Todos comeram, ficaram satisfeitos, e recolheram doze cestos cheios de pedaços de pão e também dos peixes. O número dos que comeram os pães era de cinco mil homens (vv. 42-44).

Os números são simbólicos: cinco pães para 5000 pessoas lembram o “Penta-teuco” (os primeiros “cinco livros” da Bíblia, chamada em hebraico Torá, a “lei” de Moises) e os doze cestos que sobram, lembram as doze tribos de Israel.
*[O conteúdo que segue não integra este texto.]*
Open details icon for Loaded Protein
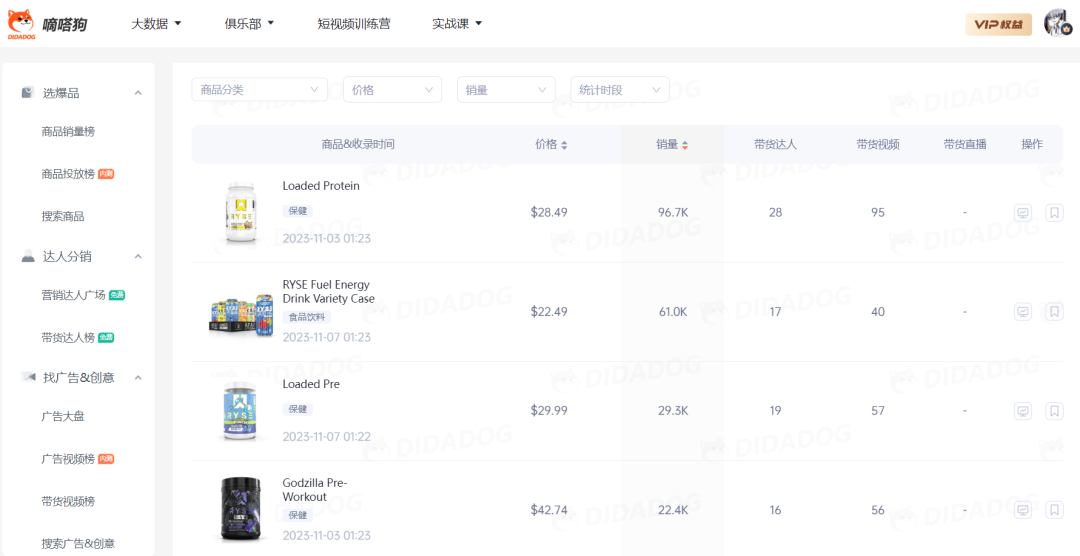This screenshot has height=556, width=1080. coord(1022,213)
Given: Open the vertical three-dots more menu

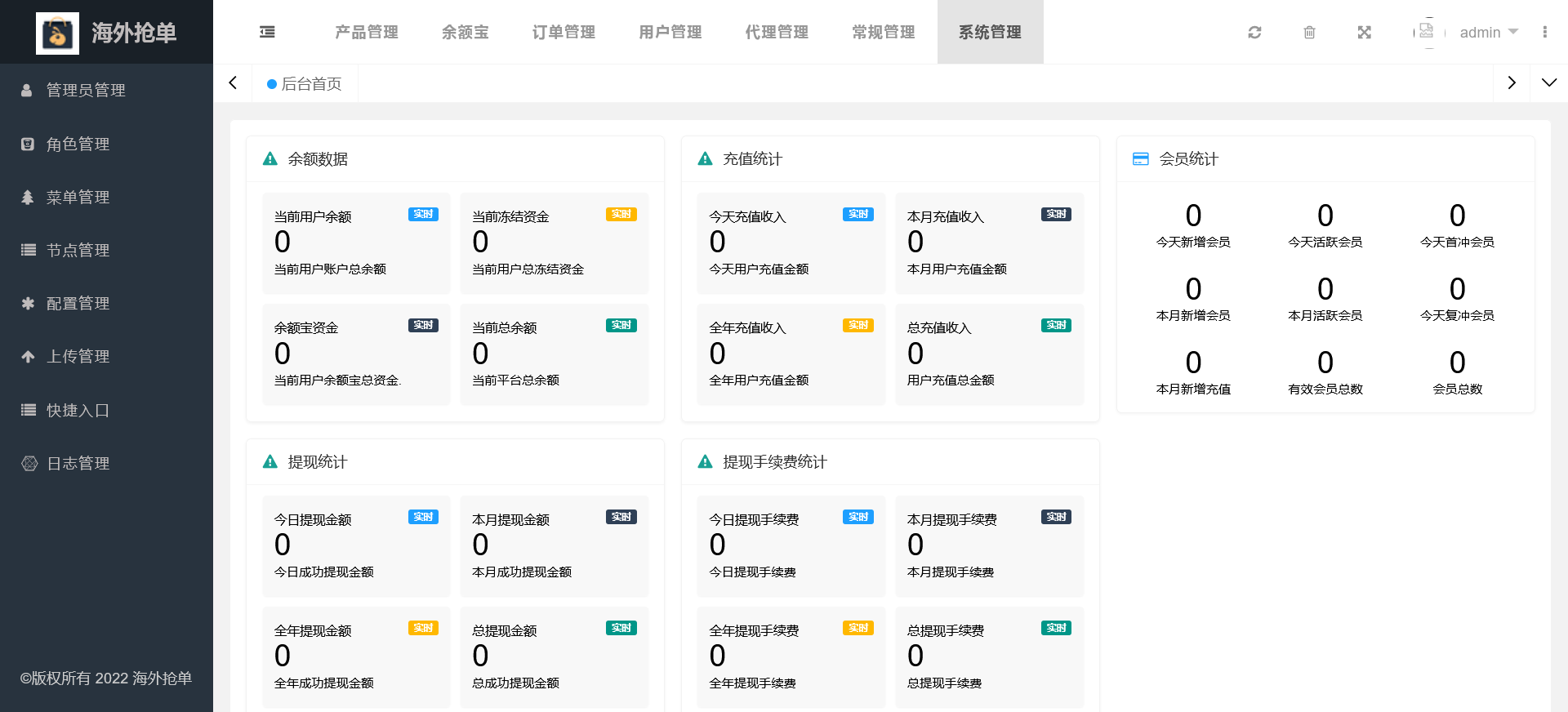Looking at the screenshot, I should click(1544, 33).
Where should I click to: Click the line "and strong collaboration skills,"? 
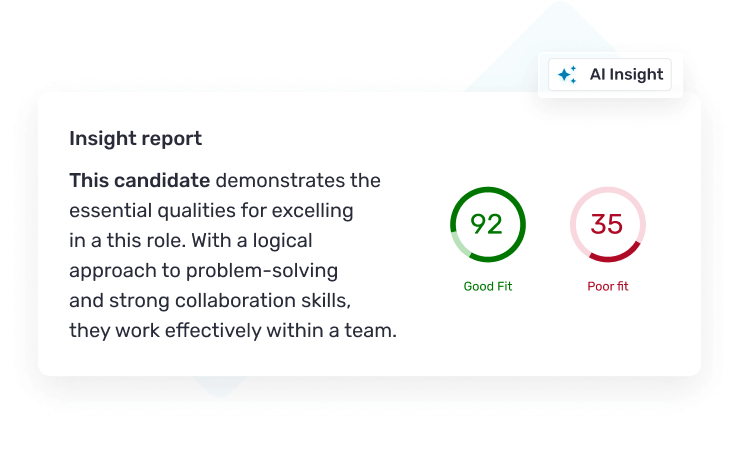(x=210, y=301)
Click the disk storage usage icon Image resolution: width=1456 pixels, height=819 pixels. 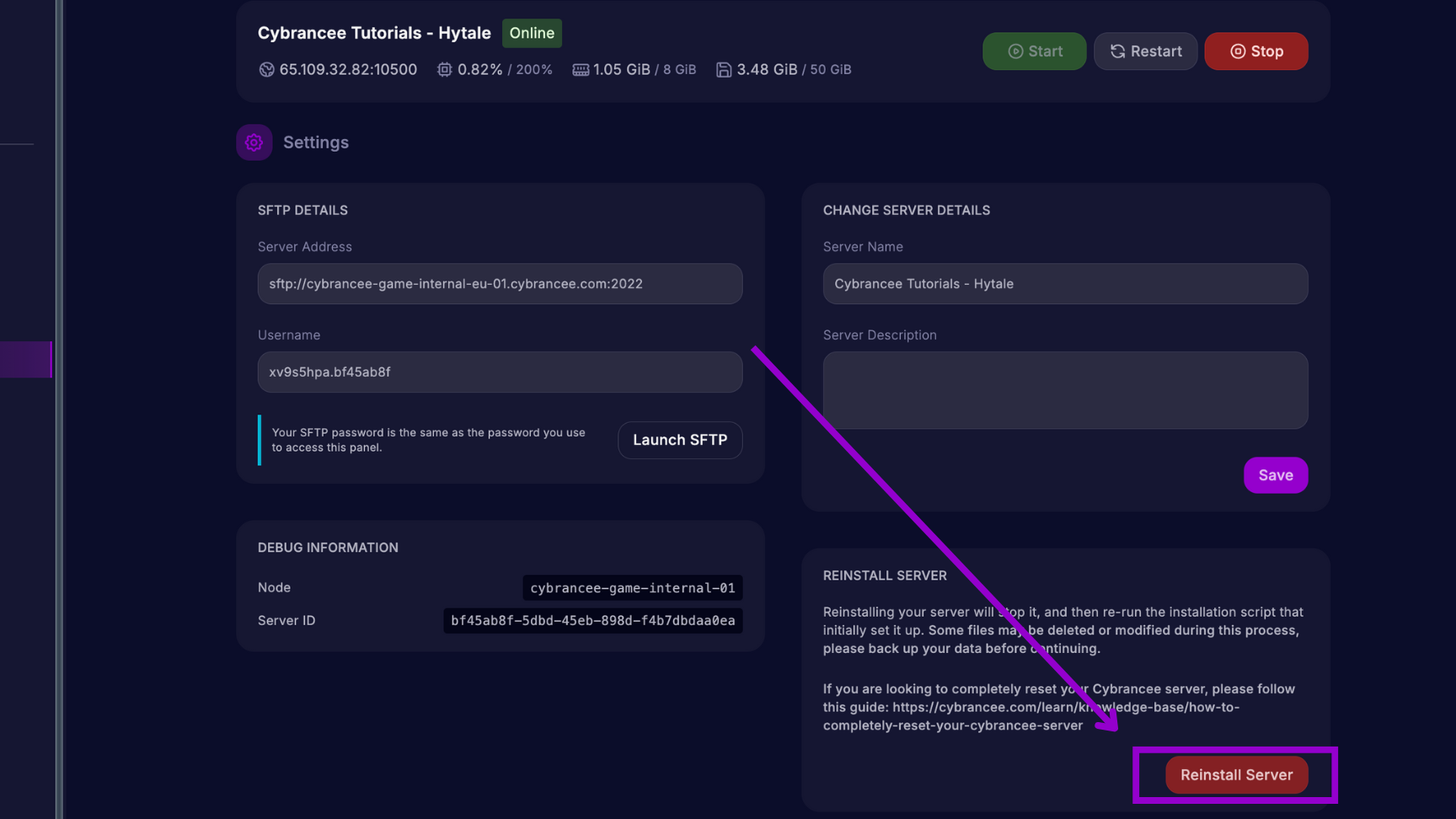[724, 70]
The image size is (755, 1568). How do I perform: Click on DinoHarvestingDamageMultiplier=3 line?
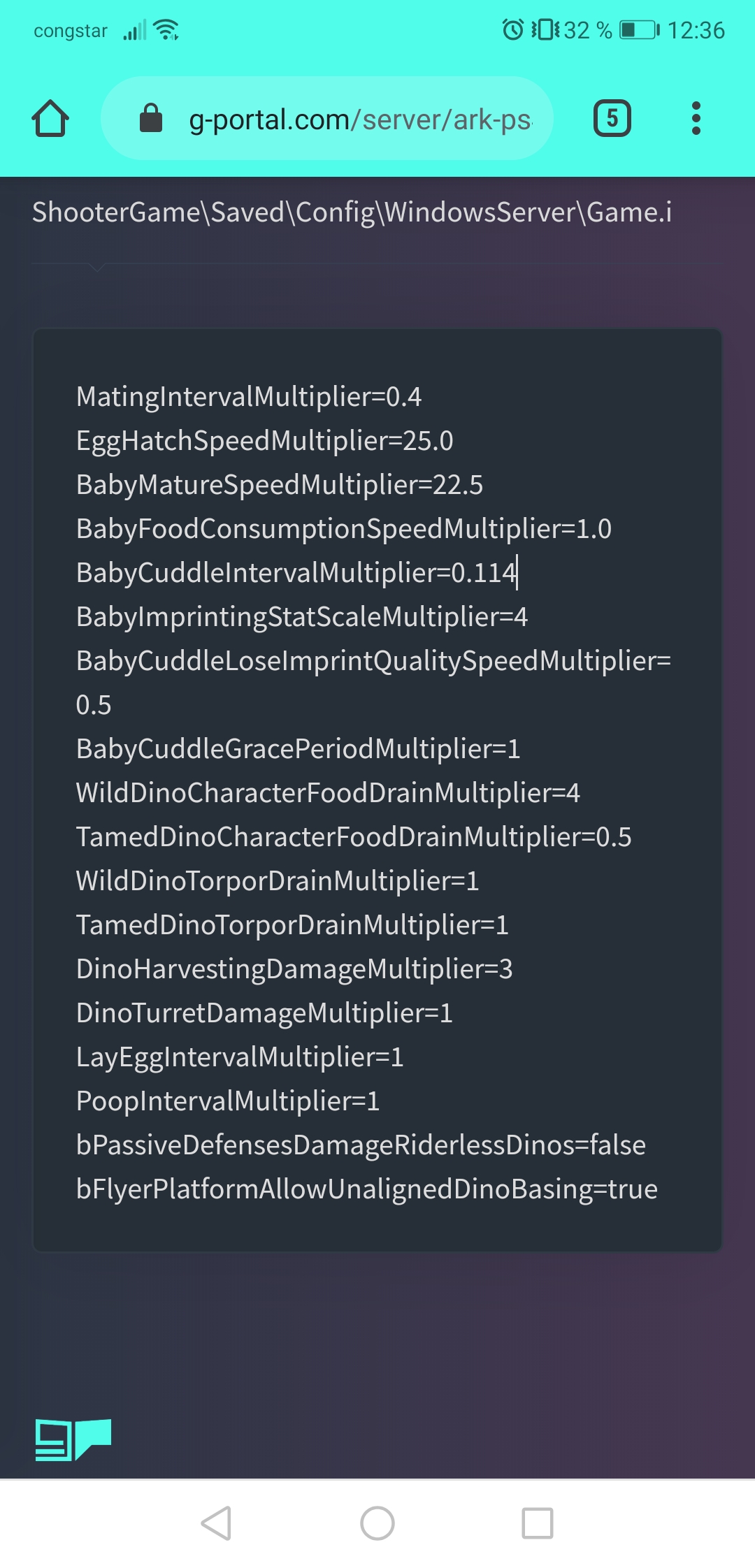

Em 8,1-9, Mc conta outra multiplicações dos pães, desta vez para os pagãos fora da terra de Israel e com outros números: sete pães, sete cestos e 4000 pessoas lembram os sete dias da criação (cf. sete diáconos para os helenistas em At 6,1-6) e os quatro pontos cardeais (norte, sul, leste e oeste). Ao total temos seis relatos da multiplicação de pães nos quatro evangelhos. Isto mostra a importância que os primeiros cristãos a deram, provavelmente na suas assembléias eucarísticas. Apesar da separação da eucaristia da refeição comum (cf. 1Cor 11,17-34), fica para nós o incentivo de partilhar e não desperdiçar os alimentos. Se todos dessem o que têm, ninguém passaria fome (cf. At 2,44-45; 4,32.34-35).

O site da CNBB resume: Jesus é o pastor segundo o coração de Deus, realizando assim a profecia de Jeremias, e é também o próprio Deus que vem apara apascentar o seu povo, conforme nos diz o profeta Ezequiel. Ele vem porque Deus tem compaixão do seu povo que está como ovelhas que não têm pastor. Jesus é o pastor que alimenta o rebanho com a palavra, ensinando-lhes muitas coisas, e com o alimento material, multiplicando os pães e os peixes. Como continuadores da missão pastoral de Jesus, devemos nós também dar a nossa contribuição para que o povo seja formado na fé, possa lutar pela superação da miséria e da fome, e tenha condições de conhecer e viver os valores do Reino de Deus.